PROBLEM REQUIREMENTS:
Write out the material word for word, starting at the line that contains "The image size is (629, 393)." and ending at the line that contains "Looking at the". Leave the pictures out of your copy.

RECORDS TO PROCESS:

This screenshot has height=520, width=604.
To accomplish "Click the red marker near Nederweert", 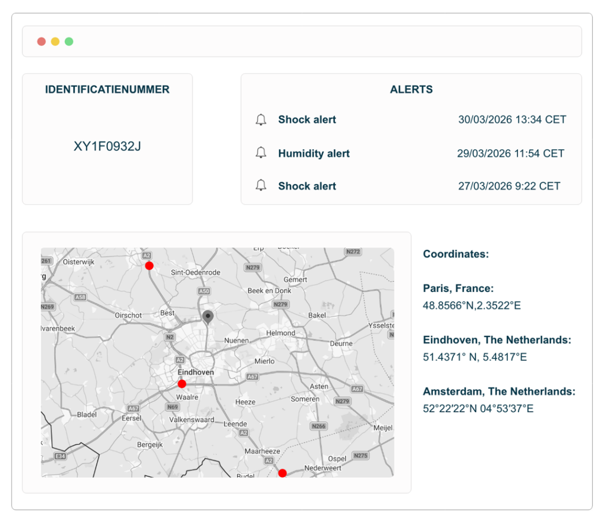I will 283,473.
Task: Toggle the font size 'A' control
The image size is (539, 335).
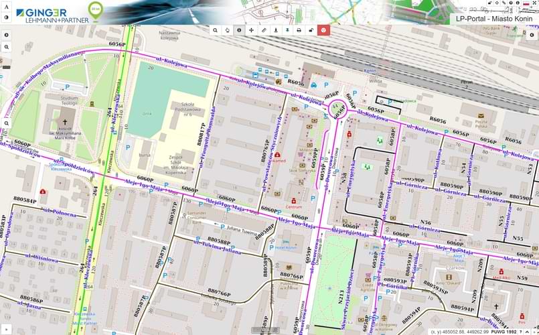Action: (x=6, y=5)
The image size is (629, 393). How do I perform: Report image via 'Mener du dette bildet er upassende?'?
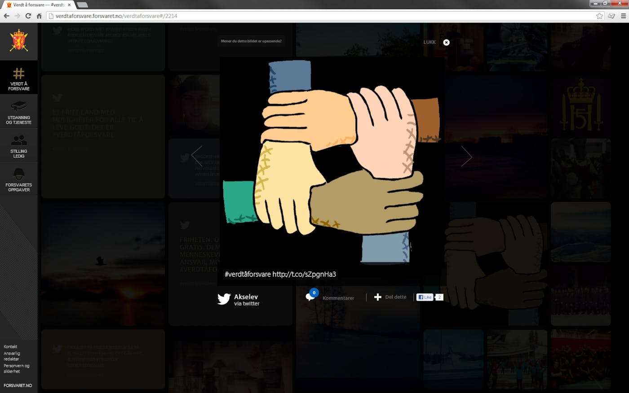pos(251,41)
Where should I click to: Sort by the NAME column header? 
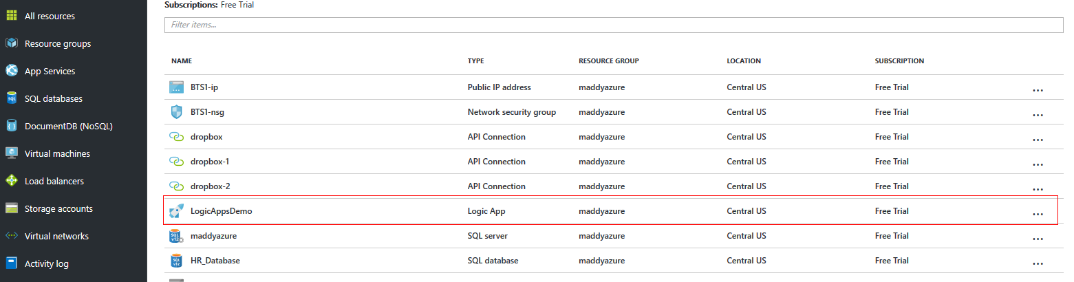pos(181,61)
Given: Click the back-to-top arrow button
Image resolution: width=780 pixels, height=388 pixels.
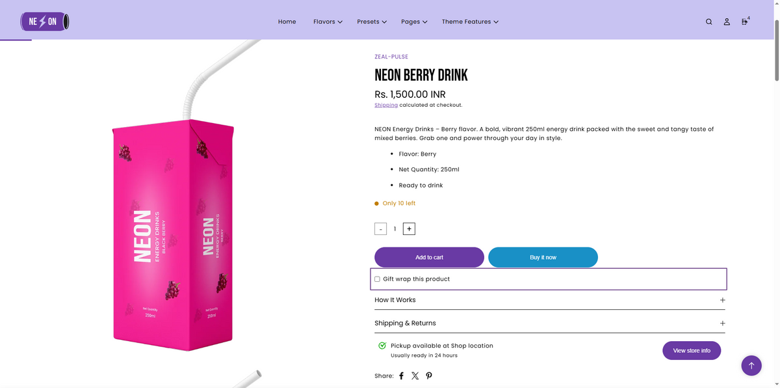Looking at the screenshot, I should pyautogui.click(x=751, y=365).
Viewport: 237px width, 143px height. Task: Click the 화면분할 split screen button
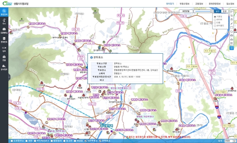coord(186,11)
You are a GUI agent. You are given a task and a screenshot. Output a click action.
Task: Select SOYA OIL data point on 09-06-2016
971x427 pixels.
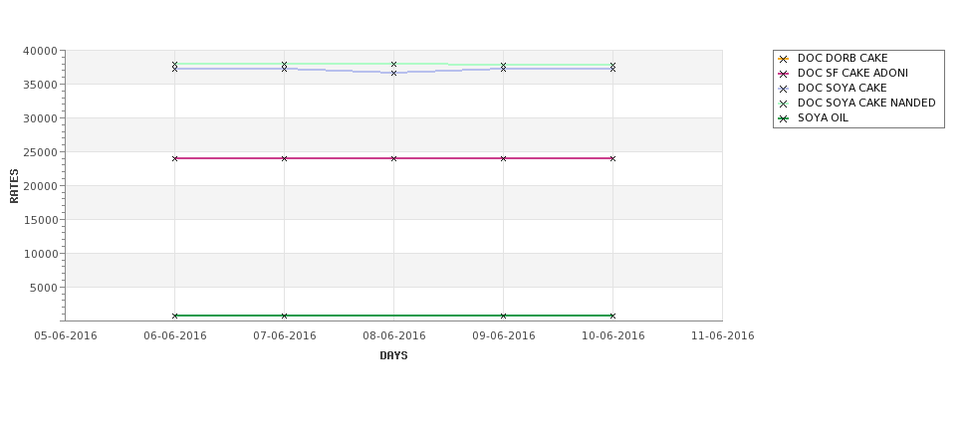pos(504,316)
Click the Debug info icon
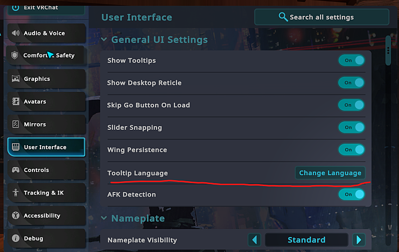The height and width of the screenshot is (252, 399). [15, 239]

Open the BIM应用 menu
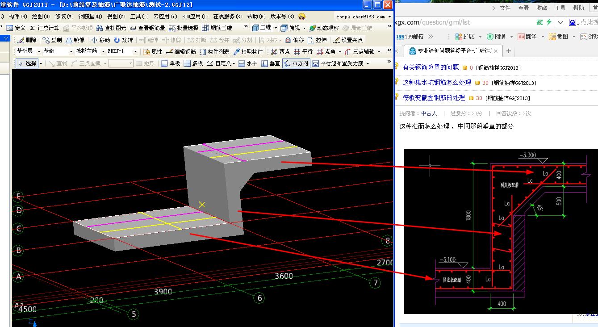click(x=195, y=17)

ANSWER TO THIS PROBLEM:
The image size is (629, 393). How do I perform: Report image via 'Mener du dette bildet er upassende?'?
pos(251,41)
Where should I click to: Sort by the NAME column header? 
pos(181,61)
Given: Click the back-to-top arrow button
Image resolution: width=780 pixels, height=388 pixels.
Looking at the screenshot, I should pyautogui.click(x=751, y=365).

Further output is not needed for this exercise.